Target pointing data
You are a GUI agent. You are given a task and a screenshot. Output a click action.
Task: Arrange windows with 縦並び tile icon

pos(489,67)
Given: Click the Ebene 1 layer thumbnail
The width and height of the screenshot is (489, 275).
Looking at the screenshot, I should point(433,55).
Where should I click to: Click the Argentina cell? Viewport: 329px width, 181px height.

▶ Directions for this task
Rewrite the data, changing "Viewport" to "Display area" and keeping everything else the same.

▶ Task output
You are a GUI agent. You are given a task and a screenshot. Output a click action.
Task: Arrange windows with 縦並び tile icon

pos(489,67)
Given: Click the Ebene 1 layer thumbnail
The width and height of the screenshot is (489, 275).
Looking at the screenshot, I should point(433,55).
Where should I click to: Click the Argentina cell? Display area: 329px width, 181px height.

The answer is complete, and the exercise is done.